IOC List v8.2 Released
IOC World Bird List v8.2 が2018年6月25日にリリースされました.これは昨年秋に改訂周期が6か月に変更されて2回目のリリースで,年内にはもうこれ以上のリリースはないはずです.前回 v8.1 のリリースが2018年1月25日だったので,今回は5か月の更新間隔となっており,予定よりも1か月ほど早くリリースされました.理由は不明ですが,7月に大きなイベントが予定されていて,それとの重複を避ける意図があるのかもしれません.
今回収録されたのは目が 40,科が 246,属が 2,313,現生種が 10,711,絶滅種が 158,亜種が 20,055 です.前回同様,上目 (Superorder) の PALEOGNATHAE(古顎類),NEOGNATHAE(新顎類)や,系統群であるNEOAVES がリストの最上位の階層にこっそりと載っています.
今回は日本のバーダーにとっての注目すべき変更がいくつもあります.
一つはカササギについてです.カササギの分類については今でも議論が続いているそうですが,今回 IOC は,従来 Pica pica の一亜種であった Pica pica serica を種に格上げして Pica serica とし,Oriental Magpie と名付けました.これはユーラシア大陸のカササギ類の mtDNA 分析が進んだことによるものらしく,これ以外にも Pica mauritanica,Pica asirensis,Pica bottanensis が亜種から種に格上げされています.

__抽出情報__.
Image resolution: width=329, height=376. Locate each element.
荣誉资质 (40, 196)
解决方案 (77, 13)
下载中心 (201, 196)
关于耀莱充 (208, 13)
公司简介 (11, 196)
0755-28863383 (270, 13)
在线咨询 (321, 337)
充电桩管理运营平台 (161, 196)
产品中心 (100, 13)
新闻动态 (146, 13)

__課題 1__.
IOCリストの記事のうち、「IOC List v8.2」から「asirensis,Pica bottanensis が亜種から種に格上げされています.」まで（末尾の語句も含む）を一字も変えずに再掲してください。
__課題 2__.
IOCリストの記事によると、IOC World Bird List v8.2 がリリースされたのはいつですか。

__回答全文 1__.
IOC List v8.2 Released
IOC World Bird List v8.2 が2018年6月25日にリリースされました.これは昨年秋に改訂周期が6か月に変更されて2回目のリリースで,年内にはもうこれ以上のリリースはないはずです.前回 v8.1 のリリースが2018年1月25日だったので,今回は5か月の更新間隔となっており,予定よりも1か月ほど早くリリースされました.理由は不明ですが,7月に大きなイベントが予定されていて,それとの重複を避ける意図があるのかもしれません.
今回収録されたのは目が 40,科が 246,属が 2,313,現生種が 10,711,絶滅種が 158,亜種が 20,055 です.前回同様,上目 (Superorder) の PALEOGNATHAE(古顎類),NEOGNATHAE(新顎類)や,系統群であるNEOAVES がリストの最上位の階層にこっそりと載っています.
今回は日本のバーダーにとっての注目すべき変更がいくつもあります.
一つはカササギについてです.カササギの分類については今でも議論が続いているそうですが,今回 IOC は,従来 Pica pica の一亜種であった Pica pica serica を種に格上げして Pica serica とし,Oriental Magpie と名付けました.これはユーラシア大陸のカササギ類の mtDNA 分析が進んだことによるものらしく,これ以外にも Pica mauritanica,Pica asirensis,Pica bottanensis が亜種から種に格上げされています.

__回答全文 2__.
2018年6月25日です。